Instructions for the task - List, from the lines below, each one with "accomplish" in it.

*** Opening of Stored data ***

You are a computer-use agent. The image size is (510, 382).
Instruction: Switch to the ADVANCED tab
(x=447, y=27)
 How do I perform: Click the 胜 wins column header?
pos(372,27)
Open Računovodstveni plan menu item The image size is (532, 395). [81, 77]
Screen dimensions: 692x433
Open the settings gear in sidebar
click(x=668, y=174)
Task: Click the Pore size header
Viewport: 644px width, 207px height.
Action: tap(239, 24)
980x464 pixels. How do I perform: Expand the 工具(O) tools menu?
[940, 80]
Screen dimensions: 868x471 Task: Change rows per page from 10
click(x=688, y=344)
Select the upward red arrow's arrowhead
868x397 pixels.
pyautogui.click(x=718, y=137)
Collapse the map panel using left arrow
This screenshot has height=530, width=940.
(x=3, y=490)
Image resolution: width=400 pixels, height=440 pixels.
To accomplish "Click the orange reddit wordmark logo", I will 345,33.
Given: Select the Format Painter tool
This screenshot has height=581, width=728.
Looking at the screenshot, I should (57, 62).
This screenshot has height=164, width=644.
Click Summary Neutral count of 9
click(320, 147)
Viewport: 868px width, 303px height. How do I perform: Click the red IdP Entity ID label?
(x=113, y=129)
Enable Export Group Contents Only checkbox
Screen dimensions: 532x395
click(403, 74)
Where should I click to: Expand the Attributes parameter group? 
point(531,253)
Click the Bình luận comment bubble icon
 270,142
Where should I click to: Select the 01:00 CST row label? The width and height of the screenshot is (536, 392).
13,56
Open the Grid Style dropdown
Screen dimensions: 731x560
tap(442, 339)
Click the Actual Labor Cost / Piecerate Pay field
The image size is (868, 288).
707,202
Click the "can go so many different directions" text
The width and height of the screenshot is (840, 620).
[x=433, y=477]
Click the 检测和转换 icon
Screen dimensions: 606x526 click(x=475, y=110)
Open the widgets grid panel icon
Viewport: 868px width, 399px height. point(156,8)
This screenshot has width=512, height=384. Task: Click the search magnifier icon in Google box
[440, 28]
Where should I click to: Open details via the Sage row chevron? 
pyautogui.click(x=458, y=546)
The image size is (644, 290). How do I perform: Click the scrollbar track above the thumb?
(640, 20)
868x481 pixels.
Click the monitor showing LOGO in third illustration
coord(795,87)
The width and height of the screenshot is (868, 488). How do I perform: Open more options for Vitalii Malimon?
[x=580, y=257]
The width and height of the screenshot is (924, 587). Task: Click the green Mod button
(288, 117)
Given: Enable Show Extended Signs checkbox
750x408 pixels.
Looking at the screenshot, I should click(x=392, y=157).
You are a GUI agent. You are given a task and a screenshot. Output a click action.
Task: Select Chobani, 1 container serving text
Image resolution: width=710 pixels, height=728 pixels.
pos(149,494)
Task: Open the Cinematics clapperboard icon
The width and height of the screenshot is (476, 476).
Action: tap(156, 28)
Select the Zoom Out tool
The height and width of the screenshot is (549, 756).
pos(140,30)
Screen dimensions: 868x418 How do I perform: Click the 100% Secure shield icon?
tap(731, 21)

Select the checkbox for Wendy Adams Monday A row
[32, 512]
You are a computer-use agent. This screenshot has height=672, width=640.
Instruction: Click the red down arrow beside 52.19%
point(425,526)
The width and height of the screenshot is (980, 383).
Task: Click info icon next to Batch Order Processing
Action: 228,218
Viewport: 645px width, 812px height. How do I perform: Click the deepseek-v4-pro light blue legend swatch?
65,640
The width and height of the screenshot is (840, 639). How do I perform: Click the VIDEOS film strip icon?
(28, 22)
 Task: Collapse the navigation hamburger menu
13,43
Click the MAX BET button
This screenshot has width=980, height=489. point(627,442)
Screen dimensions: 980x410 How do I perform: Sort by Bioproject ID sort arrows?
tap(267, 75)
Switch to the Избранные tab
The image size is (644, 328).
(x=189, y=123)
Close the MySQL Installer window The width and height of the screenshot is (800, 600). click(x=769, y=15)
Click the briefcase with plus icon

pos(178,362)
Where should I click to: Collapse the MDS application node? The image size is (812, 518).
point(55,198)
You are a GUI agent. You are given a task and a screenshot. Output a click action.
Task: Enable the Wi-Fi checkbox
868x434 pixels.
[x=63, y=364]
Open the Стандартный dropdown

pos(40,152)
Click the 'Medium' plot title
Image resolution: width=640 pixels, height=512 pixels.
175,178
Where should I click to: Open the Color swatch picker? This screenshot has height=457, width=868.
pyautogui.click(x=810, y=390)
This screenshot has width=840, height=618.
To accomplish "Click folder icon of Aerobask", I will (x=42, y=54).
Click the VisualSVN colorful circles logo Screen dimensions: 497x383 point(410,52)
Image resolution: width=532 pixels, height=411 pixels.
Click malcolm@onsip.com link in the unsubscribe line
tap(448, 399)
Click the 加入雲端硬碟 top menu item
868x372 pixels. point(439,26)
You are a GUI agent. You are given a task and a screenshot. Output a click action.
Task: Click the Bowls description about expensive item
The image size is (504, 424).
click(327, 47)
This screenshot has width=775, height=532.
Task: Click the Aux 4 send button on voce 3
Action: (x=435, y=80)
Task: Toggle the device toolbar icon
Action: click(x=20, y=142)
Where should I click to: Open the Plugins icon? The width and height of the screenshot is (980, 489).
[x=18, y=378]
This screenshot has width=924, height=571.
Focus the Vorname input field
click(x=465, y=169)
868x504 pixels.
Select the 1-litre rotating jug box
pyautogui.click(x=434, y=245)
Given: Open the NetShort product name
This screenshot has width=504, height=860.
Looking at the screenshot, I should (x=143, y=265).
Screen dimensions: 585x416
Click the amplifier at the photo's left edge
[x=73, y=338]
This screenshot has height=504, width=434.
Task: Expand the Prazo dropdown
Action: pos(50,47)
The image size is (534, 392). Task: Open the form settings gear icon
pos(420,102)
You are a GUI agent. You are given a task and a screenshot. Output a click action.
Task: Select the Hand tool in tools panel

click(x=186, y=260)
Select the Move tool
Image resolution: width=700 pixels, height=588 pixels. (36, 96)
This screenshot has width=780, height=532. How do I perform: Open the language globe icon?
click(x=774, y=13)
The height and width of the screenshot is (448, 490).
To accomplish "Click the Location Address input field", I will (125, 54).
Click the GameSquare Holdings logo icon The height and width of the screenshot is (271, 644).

*** Close of Stored data ***

Response box -
To accomplish "Click the orange reddit wordmark logo", I will 345,33.
To accomplish "Click folder icon of Aerobask", I will (x=42, y=54).
To accomplish "Click the Location Address input field", I will (125, 54).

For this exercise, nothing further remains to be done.